CK: Very nice. Brings back my childhood memories. I used to keep gourami such as the 2-spot and moonlight (silver) gourami caught at my grandma's pond.

----------


## mickthefish

if there's no infusoria CK, try boiled egg yolk wrapped in a piece of cloth, dip it in the tank and gently squeeze the fluid in the tank so it makes the water look milky, that should do them till they can go onto bbs.
i've used with method with decent success.

mick

----------


## sheng

i found these interesting sites, hope it is useful for you:

http://www.cichlid-forum.com/articles/fry_food.php
http://www.guppies.com/forums/showth...ry-10871.html?

----------


## hwchoy

CK, no idea really as I have not seen any _in situ_ photographs.

----------


## CK Yeo

Hahaha. But I am sure these are not the shortbody or deformed. A better look of the male.


Thanks all for the suggestions on how to feed the fries. I should have thought of egg yolk  :Exasperated: 

ck

----------


## xaine

Nice, I didn't know pearl gouramis spawn that readily.

----------


## lucasjiang

hi bro, just want to ask, will green water work? green water is actually something like infusoria.

----------


## xaine

Don't think he can cultivate green water that quickly.
Maybe normal guppy/betta fry food should work, (e.g. BBS or daphnia). Can even get the frozen ones.

----------


## hwchoy

> Hahaha. But I am sure these are not the shortbody or deformed. A better look of the male.
> 
> 
> ck


lovely pose. I just wonder if their anal fins are quite so long naturally. but I think these are pretty close to the wild state from what I recall of Linke's pix.

----------


## CK Yeo

From what I read, they are _au natural_.

ck

----------


## talev

Nice CK!

Mine spawned in my new tank too. 

Male is in the top left corner of the last picture.

Sorry my pictures are incomparable to yours!

----------


## SCOPE

Nice spawn....hope to see the development of the fries

----------


## slypower50

nice tank bro! dont think you need to do anything much with the fries with such a well planted tank.. looking forward on your update soon!  :Jump for joy:

----------


## MrTree

wild one looks like this also.

----------


## luenny

Last time - long time ago - when I breed pearl gouramis, I just feed them those liquid form of fry food that you buy from LFS. Can't remember the brand already. After the fries grow a bit it's tubifex (last time almost all fishes were fed with tubifex - live ones).

----------


## CK Yeo

An accident happened and I lost the fries. There might be survivors somewhere, but I doubt it. Oh well...  :Sad: 

Here's the male again... handsome isn't he?


The lovely couple again.



ck

----------


## Quixotic

Such lovely patterns! Shame that they don't seem as popular here.

----------


## nickLee

so you can sex the pearl gourami by whether the fish has a red belly??

----------


## CK Yeo

> so you can sex the pearl gourami by whether the fish has a red belly??


It depends on it mood really, but it is one indication.
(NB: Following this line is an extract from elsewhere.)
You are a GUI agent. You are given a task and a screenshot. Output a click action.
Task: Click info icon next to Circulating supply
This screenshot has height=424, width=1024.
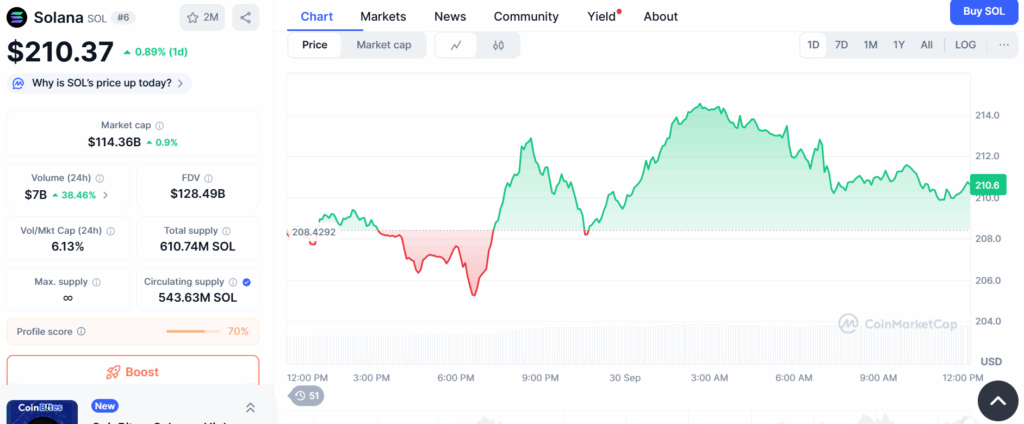tap(233, 282)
In LFS conditions, it might not be in the mood to show the red belly. A better way is to look at the extensions in the anal and dorsal fins. Females have stubby dorsal fins.

ck

----------


## johannes

nice nice.... :Smile: 

lovely pairs ... congrats to both Talev and CK; and sorry to CK ... but it may happen again..
 :Smile: 

normally takes about 5 days... to convert to bbs/daphnia

Talev's fries in the picture seems bigger already...

----------


## potato

this pair its so beautiul..

----------